Ela riu, lutando para esticar os lábios sobre os dentes. Devia não sorrir a um bom tempo.

- É, é estrangeiro. Ele é da Armênia.

- Não me diga que é o...

- Conde Drácula? – perguntou ela, erguendo as sobrancelhas – Não, imagine. Conde Drácula nunca existiu.

João respirou aliviado. Entrar em um covil de vampiros teria sido muito preocupante.

- Mas o meu amigo é sim um vampiro – explicou a moça, sorrindo daquele jeito estranho enquanto o veículo atravessava um extenso jardim arborizado, onde enormes animais pretos e peludos corriam livremente.

- O que são? – perguntou o escritor – Cães de guarda?

- Lobisomens, na verdade. Estão em sua forma canina. São muito mais bonitos quando adquirem a aparência meio-humana. São também de arrepiar.

João pensou que a vizinhança devia ser barra muito pesada para alguém ter lobisomens como vigilantes noturnos. Ah, o que ele estava pensando? Nada mais merecia ser explicado. Estava com medo.

- Não tenha medo, seu João – disse Andhromeda, lendo seus pensamentos. – Vai acabar tudo bem. Com o senhor, quero dizer.

A limusine estacionou diante de uma escadaria de entrada que dava para uma porta-dupla toda lascada. Enormes aldravas com feições demoníacas pendiam dela.
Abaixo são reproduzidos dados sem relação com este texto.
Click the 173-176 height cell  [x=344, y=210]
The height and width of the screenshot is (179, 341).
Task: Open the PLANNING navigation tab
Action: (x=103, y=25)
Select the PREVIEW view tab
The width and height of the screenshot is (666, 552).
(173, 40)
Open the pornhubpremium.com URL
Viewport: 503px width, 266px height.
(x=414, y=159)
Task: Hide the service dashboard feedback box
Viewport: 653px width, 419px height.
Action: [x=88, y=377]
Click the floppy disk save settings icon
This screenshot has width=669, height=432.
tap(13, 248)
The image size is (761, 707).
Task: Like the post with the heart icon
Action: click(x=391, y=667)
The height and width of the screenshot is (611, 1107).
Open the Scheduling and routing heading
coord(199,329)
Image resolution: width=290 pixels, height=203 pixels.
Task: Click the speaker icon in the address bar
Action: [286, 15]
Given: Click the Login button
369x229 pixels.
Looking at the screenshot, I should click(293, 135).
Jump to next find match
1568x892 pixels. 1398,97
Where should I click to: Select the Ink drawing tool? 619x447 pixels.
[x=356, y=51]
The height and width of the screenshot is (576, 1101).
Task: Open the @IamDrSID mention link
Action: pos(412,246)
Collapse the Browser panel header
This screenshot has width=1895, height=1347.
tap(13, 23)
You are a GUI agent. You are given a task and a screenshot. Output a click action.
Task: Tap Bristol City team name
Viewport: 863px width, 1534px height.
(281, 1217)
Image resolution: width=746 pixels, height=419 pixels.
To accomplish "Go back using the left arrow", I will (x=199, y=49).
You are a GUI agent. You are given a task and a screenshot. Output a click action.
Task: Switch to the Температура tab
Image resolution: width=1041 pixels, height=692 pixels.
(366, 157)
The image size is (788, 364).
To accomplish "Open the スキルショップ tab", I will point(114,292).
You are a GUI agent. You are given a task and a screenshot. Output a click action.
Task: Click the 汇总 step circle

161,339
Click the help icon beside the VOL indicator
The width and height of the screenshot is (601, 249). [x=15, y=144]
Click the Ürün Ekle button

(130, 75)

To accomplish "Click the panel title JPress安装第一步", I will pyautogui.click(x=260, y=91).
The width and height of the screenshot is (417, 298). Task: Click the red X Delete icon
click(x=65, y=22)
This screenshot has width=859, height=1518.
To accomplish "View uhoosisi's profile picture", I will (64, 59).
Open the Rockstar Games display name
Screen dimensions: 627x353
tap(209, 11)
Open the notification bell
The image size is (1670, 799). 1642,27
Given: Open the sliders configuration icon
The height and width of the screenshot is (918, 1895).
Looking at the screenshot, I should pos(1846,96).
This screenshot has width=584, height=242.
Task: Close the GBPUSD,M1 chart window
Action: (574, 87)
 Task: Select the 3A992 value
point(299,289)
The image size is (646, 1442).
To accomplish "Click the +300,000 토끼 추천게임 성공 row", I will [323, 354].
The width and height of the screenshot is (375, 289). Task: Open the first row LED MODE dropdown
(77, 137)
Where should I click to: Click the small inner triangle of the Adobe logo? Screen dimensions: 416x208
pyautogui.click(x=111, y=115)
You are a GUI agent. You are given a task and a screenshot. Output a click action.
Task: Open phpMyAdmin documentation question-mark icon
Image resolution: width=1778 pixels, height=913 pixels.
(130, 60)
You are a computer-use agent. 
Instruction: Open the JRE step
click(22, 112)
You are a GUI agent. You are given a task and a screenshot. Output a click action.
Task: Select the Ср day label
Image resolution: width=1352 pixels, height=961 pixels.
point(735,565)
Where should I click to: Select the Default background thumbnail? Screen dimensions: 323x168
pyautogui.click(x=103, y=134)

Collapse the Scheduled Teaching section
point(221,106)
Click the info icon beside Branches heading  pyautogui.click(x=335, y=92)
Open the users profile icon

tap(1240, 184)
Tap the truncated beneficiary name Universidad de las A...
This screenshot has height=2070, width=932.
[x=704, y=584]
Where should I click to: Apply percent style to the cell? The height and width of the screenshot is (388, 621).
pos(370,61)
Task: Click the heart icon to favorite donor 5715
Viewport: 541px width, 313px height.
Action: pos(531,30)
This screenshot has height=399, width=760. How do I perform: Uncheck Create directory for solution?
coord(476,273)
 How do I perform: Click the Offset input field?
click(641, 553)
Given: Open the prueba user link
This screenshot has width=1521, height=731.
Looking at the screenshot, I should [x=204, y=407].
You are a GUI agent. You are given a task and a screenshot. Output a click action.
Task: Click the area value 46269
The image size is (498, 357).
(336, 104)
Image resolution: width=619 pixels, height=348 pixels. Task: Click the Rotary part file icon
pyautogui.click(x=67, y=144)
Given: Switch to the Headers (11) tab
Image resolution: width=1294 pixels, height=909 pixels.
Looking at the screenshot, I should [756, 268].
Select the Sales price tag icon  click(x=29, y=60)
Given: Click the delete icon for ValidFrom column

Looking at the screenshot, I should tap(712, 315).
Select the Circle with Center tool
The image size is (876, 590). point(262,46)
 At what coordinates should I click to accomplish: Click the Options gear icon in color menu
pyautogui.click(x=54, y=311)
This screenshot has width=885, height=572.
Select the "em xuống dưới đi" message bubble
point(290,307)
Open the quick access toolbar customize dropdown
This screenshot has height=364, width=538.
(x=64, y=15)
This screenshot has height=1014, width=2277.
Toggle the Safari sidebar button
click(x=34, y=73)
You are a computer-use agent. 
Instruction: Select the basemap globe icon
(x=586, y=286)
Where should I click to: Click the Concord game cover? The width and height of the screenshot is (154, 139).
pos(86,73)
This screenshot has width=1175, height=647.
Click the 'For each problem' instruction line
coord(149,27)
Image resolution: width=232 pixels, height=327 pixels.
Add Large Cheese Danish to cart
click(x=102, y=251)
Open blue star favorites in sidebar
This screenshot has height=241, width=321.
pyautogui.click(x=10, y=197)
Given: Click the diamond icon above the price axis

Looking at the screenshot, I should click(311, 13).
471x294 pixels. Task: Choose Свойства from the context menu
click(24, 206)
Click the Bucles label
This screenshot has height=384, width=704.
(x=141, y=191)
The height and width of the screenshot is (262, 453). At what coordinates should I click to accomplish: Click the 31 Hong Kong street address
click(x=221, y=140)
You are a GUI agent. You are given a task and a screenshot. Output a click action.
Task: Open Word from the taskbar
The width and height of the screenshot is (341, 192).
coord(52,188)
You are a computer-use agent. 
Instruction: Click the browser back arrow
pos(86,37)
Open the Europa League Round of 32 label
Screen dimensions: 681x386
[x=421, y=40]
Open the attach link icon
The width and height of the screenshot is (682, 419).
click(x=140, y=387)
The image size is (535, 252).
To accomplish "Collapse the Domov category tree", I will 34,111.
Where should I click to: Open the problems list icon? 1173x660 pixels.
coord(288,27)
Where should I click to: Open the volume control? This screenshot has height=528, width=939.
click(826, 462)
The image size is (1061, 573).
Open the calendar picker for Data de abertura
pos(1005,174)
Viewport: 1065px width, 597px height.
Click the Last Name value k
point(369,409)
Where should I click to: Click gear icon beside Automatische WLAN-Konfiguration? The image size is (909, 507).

Andhromeda desceu por um lado, enquanto que o motorista abriu a porta ao lado de João. Ele hesitou. Era a primeira vez que depositava alguma atenção ao empregado e era a primeira vez que percebia que este se tratava de um cadáver. O cheiro de carne podre exalava dele, adocicado, entorpecente.

Com um puxão mental, João concentrou-se no que havia a sua volta.

Uma vizinhança silenciosa. Nenhuma luz a não ser aquela da casa onde estavam prestes a entrar. Os lobisomens corriam para lá e para cá, em círculos, olhos brilhando e dentes do tamanho de canivetes despontando ameaçadoramente das bocas abertas. Nuvens tempestuosas dançando na face da lua cheia. Um vento gélido provocou-lhe um arrepio arrebatador. Estava suando frio.

- Vamos entrar, seu João?

- Claro.

Claro. Vamos ver o resto desse circo de horrores.

Mauro Alves inseriu o cd que recebera misteriosamente aquele dia. Acabava de publicar no Recanto das Letras, o site, mais um conto de arrepiar, estava ansioso para começar a ler os comentários do pessoal, seus amigos e leitores.

A caixa de diálogo executar apareceu bem no centro da área de trabalho e ele autorizou a reprodução do cd.

Um único arquivo estava gravado. E ocupava a memória toda da mídia.

A Bíblia do Inferno.

Era o que dizia o nome do arquivo de trocentos megabytes. Quem fora o doido que lhe enviara aquele negócio? Que tipo de brincadeira seria essa?

Mauro não pensou duas vezes. Clicou no arquivo, apontou em abrir com, clicou em Winrar, depois em Extract files. Cinco minutos depois o arquivo já estava no Adobe Reader e Mauro fazia a maior besteira da sua vida.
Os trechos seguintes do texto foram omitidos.